The League of German Girls developed a new version of the Lord's Prayer which was a supplication not only for the Fuhrer but to him as a deity:
Adolf Hitler, you are our great Leader. Thy name makes the enemy tremble. Thy Third Reich comes, thy will alone is law upon earth. Let us hear daily thy voice and order us by thy leadership for we will obey to the end even with our lives. We praise thee! Heil Hitler!
And smaller children were taught to use this grace before meals:
Fuhrer, my Fuhrer, sent to me from God, protect and maintain me throughout my life. Thou who hast saved Germany from deepest need, I thank thee today for my daily bread. Remain at my side and never leave me, Fuhrer, my Fuhrer, my faith, my light. Heil my Fuhrer!
Hitler's disciples seem to have been less successful in their efforts to popularize these new words for the favorite Christmas hymn of the German people:
Silent night! Holy night! All is calm. All is bright. Only the Chancellor steadfast in fight Watches o'er Germany by day and by night Always caring for us.
Silent night! Holy night! All is calm. All is bright. Adolf Hitler is Germany's wealth, Brings us greatness, favor and health. Oh, give us Germans all power!
In public speech and private soliloquy, and in ways in which he may not have been aware, Hitler himself spoke the very words of Christ and the scriptures. In talking to his Brown Shirts on 30 January 1936 he echoed the words of Jesus to his disciples as recorded in St. John's Gospel, saying, "I have come to know thee. Who thou art, thou art through me and all I am through thee." He reminded one of his disciples that "I have come to Germany not to bring peace but a sword." In public speech in Graz in 1938 he used the words of Jesus as recorded by Matthew when he announced that Almighty God had created the Nation, "and what the Lord has joined together let not Man set asunder."
He was particularly prone to Biblical quotations when talking to his Hitler Youth. On 5 September 1934 he told them, "You are flesh of our flesh and blood of our blood." In 1932 he advised them either to be "hot or cold, but lukewarm should be damned and spewed from your mouth." The phrasing is too close to the New Testament to be coincidental. The Book of Revelations (3:15-16) reads:
I know thy words. Thou art neither cold nor hot; I would thou wert cold or hot. So then because thou art lukewarm, and neither cold nor hot, I will spew thee out of my mouth.
He was fond of calling for a faith that could move mountains, saying on 31 January 1935, "If you had not had faith, who could have led thee?

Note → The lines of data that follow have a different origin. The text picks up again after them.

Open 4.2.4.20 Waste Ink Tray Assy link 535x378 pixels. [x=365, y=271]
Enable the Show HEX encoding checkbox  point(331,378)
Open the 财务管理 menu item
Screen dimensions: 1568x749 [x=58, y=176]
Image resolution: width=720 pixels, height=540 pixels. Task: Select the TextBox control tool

Faith can remove mountains, can free also nations." And in May of the same year, speaking about faith, he reminded the faithful, "It is the strength which in the end can remove mountains of resistance!"
During one of his last suppers with his followers when he invited them to partake of their Leader's body by eating blood sausage made from his own blood, was he not saying, "Take, eat: this is my body which is broken for you..."?